Hollmeyer’s prose shines when illuminating these difficult lives of wives and mothers, caught mid-frame in a reality they’ve been unwittingly cemented to. A young mother in “An Hour You Don’t Expect” turns to religion for the attention she craves, resulting in the inevitable end of her marriage. When her beloved pastor falls ill, she struggles with how to recover that acceptance, ultimately using her children as a tool. Another mother in “The Family Room” has fallen fast into domesticity with a man she doesn’t love, trading the ready-made family she and her son give him for the security he provides. An unstable handyman who reminds her of the father of her son is the distraction she needs to get through a house remodel and a life she isn’t sure she’s ready to commit to.
These intersections of motherhood, guilt, and economic insecurity are recurring backdrops in Orders of Protection.
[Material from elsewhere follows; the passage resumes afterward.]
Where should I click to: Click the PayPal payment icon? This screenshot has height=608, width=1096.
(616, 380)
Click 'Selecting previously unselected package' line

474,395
In the memorable “A Thousand Needle Stings,” a struggling family adopts pet chickens—named with German adjectives for words such as “industrious” and “bossy”—in the hopes of saving money and giving the father, who has recently lost an arm, a manageable project. But as money becomes scarcer and the family’s stability becomes more tenuous, it falls upon the mother of four to provide for her family in the only way she can manage: “I’d killed Fleißig first, out of spite. It had taken me all of Christmas break to work up the nerve, but it wasn’t so bad once I caught her. She made a stringy divan and a gamey soup.”
With her youngest daughter mourning the death of her classmate through some confusing behavior, and with her oldest son and his quiet girlfriend developing a questionably close relationship, cooking her pet chickens becomes the mother’s least emotionally taxing responsibility. Her job at the chemical company tapers off and then is abruptly ended, and her desperation brims over:
Midnight. I sit in the corner of the kitchen with a bottle of cheap wine, a stack of bills, and the checkbook, balancing. Teetering. The stove light my only hint that I’m awake, and not sure I believe it. I pinch my arm and my arm pinches back. Even this has become a fight.
In the same scene, when she secretly observes an argument between her son and his girlfriend that turns physical, she realizes that he is continuing a repressed cycle of abuse that her own husband started long ago:
He grabs her arm above the elbow. He twists the skin. He shakes his wrist and she gasps and I am her and he is Berndt with two arms and we are standing in the back of Jimmy’s Tavern and I’m already thinking of ways to cover up the bruise so my mother won’t see.
She knows there is nothing she can do to fix her son, and ultimately has to trust that her husband will speak to him. We can see that it is a small relief to her that her husband will finally be able to help with something, but there’s a futility in the act—she seems to have already given up on her son. Giving up control of the situation is just another way for the mother to wound herself with guilt, a familiar pain to the characters of these stories.